## Teks Bacaan

Advertorial

Launching Survei Partisipasi Politik dan Lingkungan, Generasi Melek Politik Ajak Gen Z dan Milenial untuk Lebih Kritis

Kompas.com - 19/04/2021, 18:48 WIB

KOMPAS.com – Beberapa tahun belakangan, isu permasalahan lingkungan mulai mendapat banyak perhatian oleh dunia internasional.

Berbagai bencana alam yang terjadi juga ditenggarai tak lepas dari kerusakan lingkungan yang diakibatkan oleh ulah manusia, mulai dari deforestasi, banjir, kebakaran hutan, sampai pencemaran air sungai.

Di Indonesia sendiri, permasalahan lingkungan menjadi problem krusial yang seolah tiada habisnya. Salah satu problem yang kerap terjadi adalah deforestasi atau upaya penebangan area hutan untuk dialihfungsikan menjadi lahan tidak berhutan secara permanen guna mendukung aktivitas manusia.

Biasanya, aktivitas deforestasi ditujukan untuk membuka lahan perkebunan secara ilegal oleh korporasi maupun masyarakat setempat.

Berdasarkan pemberitaan Kompas.com, Kamis (28/5/2020), luas hutan Indonesia sekitar 99,6 juta hektare (ha) pada 2011. Namun, angka itu semakin menurun setiap tahunnya.

Hal itu tak lepas dari laju kerusakan hutan Indonesia yang mencapai sekitar 610.375,92 ha per tahun. Angka itu menjadikan Indonesia sebagai negara dengan laju kerusakan hutan terbesar ketiga di dunia.

Untuk kasus per wilayah, Provinsi Kalimantan Barat (Kalbar) termasuk salah satu provinsi dengan laju deforestasi tinggi.

Mengutip laman kalbarprov.id, Provinsi Kalbar rata-rata mengalami deforestasi hingga 68.8000 ha per tahun dengan degradasi hutan mencapai 10.800 ha per tahun.

Tak berhenti di situ, Provinsi Kalbar juga menjadi langganan kebakaran hutan dan lahan. Pada 2019, area hutan dan lahan seluas 151.900 ha mengalami kebakaran, seperti dikutip dari situs sipongi.menlhk.go.id.

Kasus serupa juga dialami Provinsi Riau. Dikutip dari situs Komiu.id, sejak awal 2021 sampai Maret 2021 saja, telah terjadi kebakaran yang melahap sekitar 657,71 ha hutan di delapan daerah di Riau.

Provinsi Kalbar dan Riau hanya beberapa sampel dari maraknya aksi deforestasi di berbagai wilayah lain di Indonesia. Jika terus dibiarkan, hutan Indonesia bakal semakin tergerus.

## Soal Singkat A
Ubahlah baris-baris catatan menjadi daftar JSON berisi string, satu string untuk setiap baris dan tanpa baris kosong. Mulailah dari baris pertama catatan dan berhentilah setelah baris yang memuat "I will point(741,214).".
Teks bacaan dan catatan di bawahnya tidak memiliki hubungan satu sama lain.

## Catatan Data
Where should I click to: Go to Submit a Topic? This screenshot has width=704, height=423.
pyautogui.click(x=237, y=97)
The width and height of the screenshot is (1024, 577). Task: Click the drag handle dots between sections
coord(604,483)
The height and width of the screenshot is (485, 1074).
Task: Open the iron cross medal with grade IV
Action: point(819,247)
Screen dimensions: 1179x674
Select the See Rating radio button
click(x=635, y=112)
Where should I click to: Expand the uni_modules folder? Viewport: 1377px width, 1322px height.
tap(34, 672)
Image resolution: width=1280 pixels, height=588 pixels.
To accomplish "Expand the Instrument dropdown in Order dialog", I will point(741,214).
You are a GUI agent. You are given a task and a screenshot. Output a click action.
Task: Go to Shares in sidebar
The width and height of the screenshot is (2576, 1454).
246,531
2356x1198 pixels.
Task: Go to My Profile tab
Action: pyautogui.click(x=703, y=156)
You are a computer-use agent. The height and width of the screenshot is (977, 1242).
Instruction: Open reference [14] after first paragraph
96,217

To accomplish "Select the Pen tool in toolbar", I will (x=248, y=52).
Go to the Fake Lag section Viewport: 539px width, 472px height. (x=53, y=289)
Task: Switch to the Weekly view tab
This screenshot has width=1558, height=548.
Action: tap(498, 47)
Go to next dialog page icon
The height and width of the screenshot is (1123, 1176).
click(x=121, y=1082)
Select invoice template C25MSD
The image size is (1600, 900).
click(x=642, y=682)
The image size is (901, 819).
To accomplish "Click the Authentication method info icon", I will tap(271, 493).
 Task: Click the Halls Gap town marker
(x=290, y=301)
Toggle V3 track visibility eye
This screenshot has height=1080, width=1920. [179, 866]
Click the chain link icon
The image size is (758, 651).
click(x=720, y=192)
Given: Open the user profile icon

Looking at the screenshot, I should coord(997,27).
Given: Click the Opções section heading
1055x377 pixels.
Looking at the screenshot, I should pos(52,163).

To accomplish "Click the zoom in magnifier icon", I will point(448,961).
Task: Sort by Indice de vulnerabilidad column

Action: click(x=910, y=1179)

## Soal Singkat B
Jawablah pertanyaan berikut berdasarkan teks bacaan tentang deforestasi.
(i) Berapa luas hutan Indonesia pada 2011?
(ii) Berapa luas area hutan dan lahan di Provinsi Kalbar yang terbakar pada 2019?
(iii) Di peringkat ke berapa Indonesia berada di dunia dalam hal laju kerusakan hutan?

## Jawaban Benar A
[
  "Where should I click to: Go to Submit a Topic? This screenshot has width=704, height=423.",
  "pyautogui.click(x=237, y=97)",
  "The width and height of the screenshot is (1024, 577). Task: Click the drag handle dots between sections",
  "coord(604,483)",
  "The height and width of the screenshot is (485, 1074).",
  "Task: Open the iron cross medal with grade IV",
  "Action: point(819,247)",
  "Screen dimensions: 1179x674",
  "Select the See Rating radio button",
  "click(x=635, y=112)",
  "Where should I click to: Expand the uni_modules folder? Viewport: 1377px width, 1322px height.",
  "tap(34, 672)",
  "Image resolution: width=1280 pixels, height=588 pixels.",
  "To accomplish \"Expand the Instrument dropdown in Order dialog\", I will point(741,214)."
]

## Jawaban Benar B
(i) Sekitar 99,6 juta hektare.
(ii) 151.900 ha.
(iii) Ketiga terbesar di dunia.